I rubbed my face tiredly. I wasn’t sixteen anymore, to run away from difficult things, no matter how attractive that option was. There were, I thought reluctantly, things I needed to say to him as well.
“All ri
ght,” he said. “All right, Mercy. I’ll see you in the morning.”
He had turned around and was already walking away when I opened the door.
“Come in,” I said and shivered when the wind blew through my shirt. “But you’d better hurry. It’s colder than a witch’s britches out there.”
He came back and stomped his feet hard on the mat, leaving behind clumps of snow before stepping inside my room. He took off his coat and set it on the table near the door, and I saw he’d found a shirt somewhere. They kept stashes of clothes around town, in case someone needed to dress quickly; unisex things mostly, like jeans, T-shirts, and sweats. The T-shirt he wore was a little small and clung to him like a second skin. If he’d had an extra ounce of fat or a little less muscle, it would have looked stupid, but he was built like a Chippendales’ dancer.
His body was lovely, but I don’t know if anyone else would have called him handsome. He certainly didn’t have Adam’s strikingly beautiful features. Sam’s eyes were deeply set, his nose was too long, his mouth too wide. His coloring in human form was much less striking than his wolf: light blue-gray eyes and brown hair, streaked just a bit from the sun.

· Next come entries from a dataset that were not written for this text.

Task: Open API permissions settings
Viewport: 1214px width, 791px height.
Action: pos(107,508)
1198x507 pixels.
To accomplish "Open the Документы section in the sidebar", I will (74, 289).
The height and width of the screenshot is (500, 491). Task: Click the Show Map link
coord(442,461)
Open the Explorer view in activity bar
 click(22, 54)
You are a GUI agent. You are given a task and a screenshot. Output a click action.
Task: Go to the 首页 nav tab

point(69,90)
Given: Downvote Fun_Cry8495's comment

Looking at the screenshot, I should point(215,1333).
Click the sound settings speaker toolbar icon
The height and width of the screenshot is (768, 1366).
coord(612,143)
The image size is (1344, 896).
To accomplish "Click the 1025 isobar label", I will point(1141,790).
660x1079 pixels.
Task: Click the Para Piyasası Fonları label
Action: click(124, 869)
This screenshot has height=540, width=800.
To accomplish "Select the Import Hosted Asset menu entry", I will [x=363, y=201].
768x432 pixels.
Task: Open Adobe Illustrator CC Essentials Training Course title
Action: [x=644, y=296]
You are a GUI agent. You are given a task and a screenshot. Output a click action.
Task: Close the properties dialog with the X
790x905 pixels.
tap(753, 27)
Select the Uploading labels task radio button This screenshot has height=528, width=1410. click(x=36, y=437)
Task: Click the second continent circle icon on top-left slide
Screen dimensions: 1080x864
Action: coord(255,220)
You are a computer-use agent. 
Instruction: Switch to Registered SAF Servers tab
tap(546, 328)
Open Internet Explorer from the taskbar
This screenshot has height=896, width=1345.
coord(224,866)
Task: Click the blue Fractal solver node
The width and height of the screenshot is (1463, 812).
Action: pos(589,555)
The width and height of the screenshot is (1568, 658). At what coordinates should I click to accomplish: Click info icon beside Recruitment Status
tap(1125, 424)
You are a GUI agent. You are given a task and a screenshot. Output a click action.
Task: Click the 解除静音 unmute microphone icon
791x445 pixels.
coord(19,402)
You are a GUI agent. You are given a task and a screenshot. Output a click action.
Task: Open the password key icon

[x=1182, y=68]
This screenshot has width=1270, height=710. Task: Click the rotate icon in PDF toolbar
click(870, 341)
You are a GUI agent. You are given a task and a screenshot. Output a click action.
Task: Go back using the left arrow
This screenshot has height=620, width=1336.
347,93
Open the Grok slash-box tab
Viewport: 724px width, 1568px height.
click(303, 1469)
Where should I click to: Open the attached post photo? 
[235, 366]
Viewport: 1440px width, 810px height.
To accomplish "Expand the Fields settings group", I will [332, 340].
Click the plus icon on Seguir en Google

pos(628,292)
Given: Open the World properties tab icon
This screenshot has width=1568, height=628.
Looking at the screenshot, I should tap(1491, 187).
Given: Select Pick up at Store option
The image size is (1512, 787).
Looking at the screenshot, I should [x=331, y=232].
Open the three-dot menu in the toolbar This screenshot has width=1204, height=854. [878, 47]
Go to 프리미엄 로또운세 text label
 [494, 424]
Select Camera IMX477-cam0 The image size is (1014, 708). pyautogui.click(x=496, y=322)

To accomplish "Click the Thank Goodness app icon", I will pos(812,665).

Looking at his face, I wasn’t objective enough to decide how attractive he was: he was just Sam who had been my friend, my defender, and my sweetheart.
I glanced away from his face, dropping my own so that he couldn’t read my anger—and whatever other emotion was hammering at me—until I’d gotten it under control. If he read the wrong thing into it, that wasn’t my fault. I hadn’t let him in to argue with him.
“I didn’t think you were going to talk to me,” he said, with a shadow of his usual warm smile in his voice.
“Me either,” I agreed grimly to my shoes—I wasn’t going to get through this if I had to look at him. “But I owe you an apology, too.”
“No.” His tone was wary. Apparently he was too smart to believe my submissive gaze. “You have nothing to be sorry for. I shouldn’t have snapped your nose off earlier.”